Towards an indigenous education
Wapichans have started advocating for a different model of education in their communities, because they realize that an education system that continnues to reproduce colonial and Western values does not make use of a rich local culture and ends up failing most Wapichan students, leaving them despondent and with fewer opportunities. They became involved in a grassroots initiative over the last few years based on collaborative and proactive pratices. They have taken the initiative to review and initiate new models and approaches to education that draw on Wapichan culture and language as a foundation. Making contact and working with the Ministry of Education, they sought to introduce a Quality Bilingual Education Programme (QBEP) in three nursery schools in the South Rupununi. In August of this year a memorandum of understanding was officially signed between the two parties, paving the way for the Quality Education Programme to be piloted in three nursery schools in the South Rupununi. On the first of September 2018, the education programme was officially launched in Aishalton South Rupununi.

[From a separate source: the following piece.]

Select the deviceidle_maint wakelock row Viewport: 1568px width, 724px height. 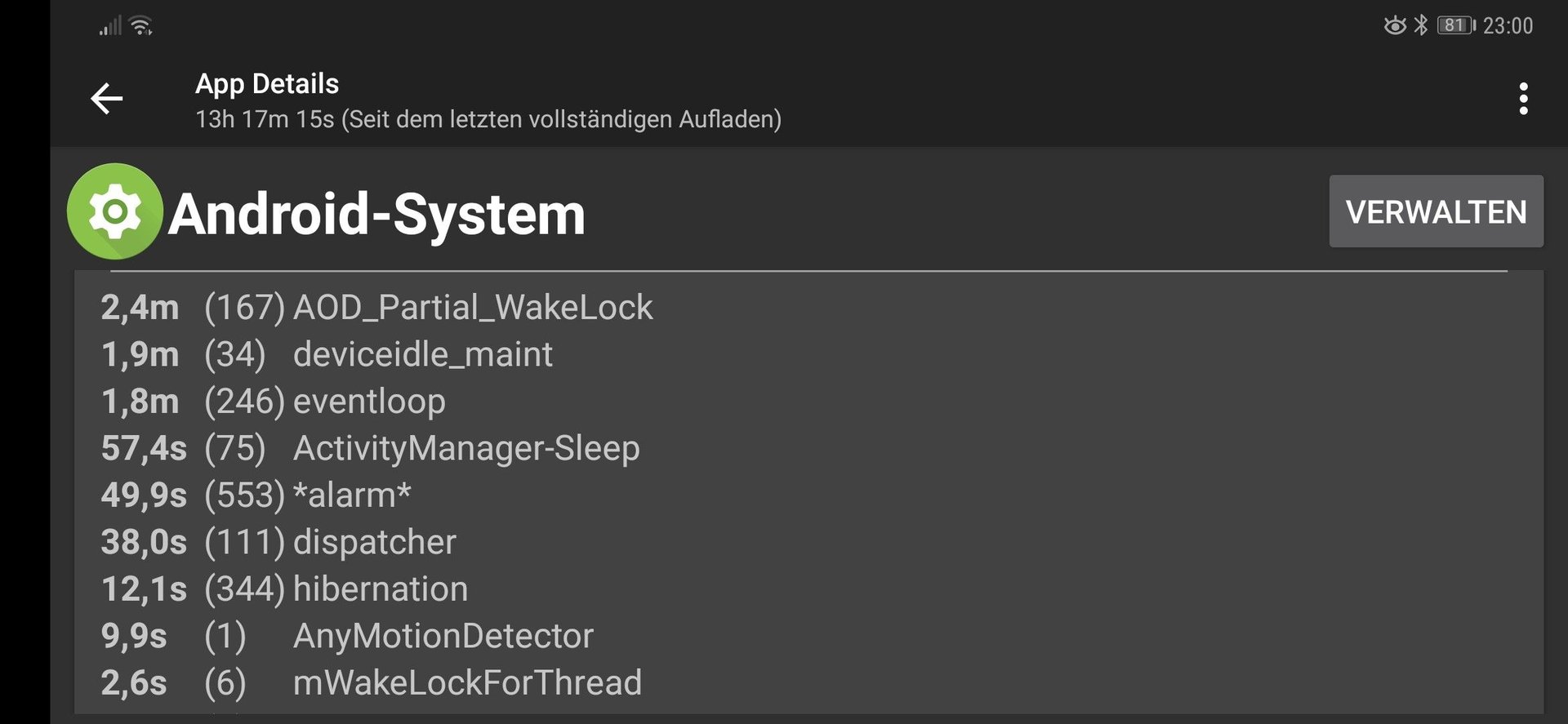[808, 354]
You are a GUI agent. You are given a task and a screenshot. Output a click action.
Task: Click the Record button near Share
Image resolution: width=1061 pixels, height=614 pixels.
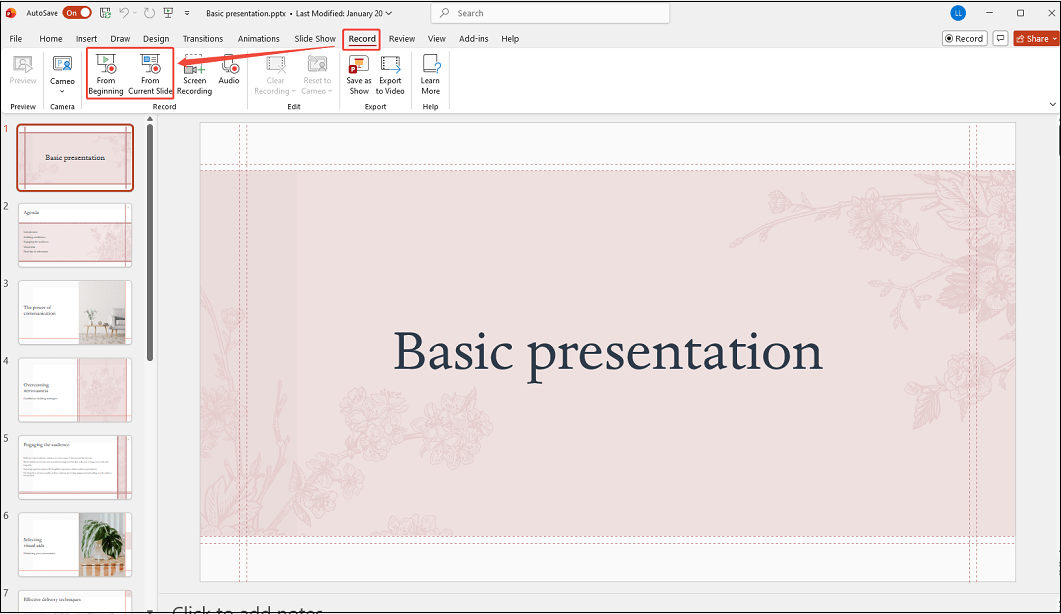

It is good to see Wapichans taking their education into their own hands because in the world at present, there has been a global shift towards recognizing and understanding indigenous models of education as a viable and legitimate form of education. Members of indigenous communities celebrate diversity in learning and see this global support for teaching traditional forms of knowledge as a success. Indigenous ways of knowing, learning, instructing, teaching, and training have been viewed by many scholars as important for ensuring that students and teachers, whether indigenous or non-indigenous, are able to benefit from education in a culturally sensitive manner that draws upon and utilizes indigenous traditions, beyond the standard Western curriculum of reading, writing, and arithmetic.
The ball is now in the court of the Wapichan people to draw on and expand this initiative which is a different approach in education for their children. It is my hope that when this education programme is successful, it could be extended to other groups in the country, offering local and inspiring examples of appropriate quality education that can provide indigenous people with opportunities to survive in their villages and anywhere in the world.